Em meio à crise, a imprensa já faz sua morada no éter das redes. O jornalismo digital cria a contradição basilar no dever ético da imprensa. Muitos veículos já abandonam o papel que rodeia a nação física, e investem em conteúdo 100% online. E aí? de que lado ficar da guerra que cada vez mais se aquece? Aliás, é preciso escolher um lado?

É dever ético do jornalista valorizar a cultura e a soberania da nação em que está inserido. Junto com a língua, a soberania nacional faz sólido o ambiente que o jornalista em breve, por dever de ofício, irá balançar. Chacoalhar a República pressupõe a existência da República. Mas agora, a república da internet é o ganha pão de quem informa. A língua ainda é nacional, mas a linguagem já deixou de ser a tempos. O ganha pão do jornalista é o algoritmo, que atrai e monetiza. Quanto mais tempo, mais anúncios, mais dinheiro.

E por falar em mais tempo de tela, que fazer com o bom e velho lide? Mais ainda, como conciliar a buscar por views com a busca por incentivar a cidadania, através de notícias que fazem pensar sobre os poderes e a representatividade do povo? Se o mais importante vem no título, de que adianta clicar no link? Mas se abandonarmos tal prática, estaremos rifando parte de nosso compromisso com a informação?

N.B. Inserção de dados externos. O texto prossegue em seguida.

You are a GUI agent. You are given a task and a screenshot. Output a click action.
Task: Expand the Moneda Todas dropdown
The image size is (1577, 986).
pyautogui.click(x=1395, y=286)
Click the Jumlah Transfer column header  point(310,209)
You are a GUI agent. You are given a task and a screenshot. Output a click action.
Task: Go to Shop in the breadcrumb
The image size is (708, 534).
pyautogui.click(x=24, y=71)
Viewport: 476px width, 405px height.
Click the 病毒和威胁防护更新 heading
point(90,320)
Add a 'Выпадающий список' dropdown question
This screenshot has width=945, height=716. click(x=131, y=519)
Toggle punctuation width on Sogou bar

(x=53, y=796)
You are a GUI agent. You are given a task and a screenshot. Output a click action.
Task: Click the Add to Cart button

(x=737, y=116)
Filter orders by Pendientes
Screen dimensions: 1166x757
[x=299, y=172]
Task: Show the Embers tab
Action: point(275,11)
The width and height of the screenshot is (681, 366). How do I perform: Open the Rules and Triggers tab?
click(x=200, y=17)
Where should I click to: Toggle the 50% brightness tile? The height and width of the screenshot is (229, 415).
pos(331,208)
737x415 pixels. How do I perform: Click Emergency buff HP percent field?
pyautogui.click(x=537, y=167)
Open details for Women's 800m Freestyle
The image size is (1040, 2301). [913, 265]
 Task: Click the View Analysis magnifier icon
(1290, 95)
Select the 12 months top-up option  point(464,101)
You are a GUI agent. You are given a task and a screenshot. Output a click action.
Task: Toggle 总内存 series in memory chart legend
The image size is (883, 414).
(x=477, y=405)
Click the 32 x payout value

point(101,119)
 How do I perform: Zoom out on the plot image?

E quando o assunto envolve liberdade de expressão e imprensa? É certo que tal conceito tem interpretações diferentes em jurisdições diferentes. Mas e quando o ambiente em que se exerce tal liberdade resiste em entender tal diversidade? O jornalista, como qualquer ser humano, tende a aderir à interpretação mais vantajosa a si. Geralmente, é a das redes, que vê na quantidade (e jamais na qualidade) sua galinha dos ovos de ouro. Seja crime, seja preconceito, seja opinião crítica, seja análise aprofundada, o que importa para os donos do algoritmo é o volume de minutos e caracteres, por onde enxertarão os anúncios.

Éter e éthos precisam se sentar à mesa para negociar. Jornalistas precisam problematizar e refletir sobre a contradição basilar entre o físico e o digital, buscando formas de negociar sua atuação. Nunca foi tão necessário o famoso pé no chão, o gastar sola de sapato. Sem o presencial, o online torna-se redundante. Dia e noite na internet, viveríamos em um mundo isolado, alienados da realidade concreta que torna o noticiar tão relevante para a população.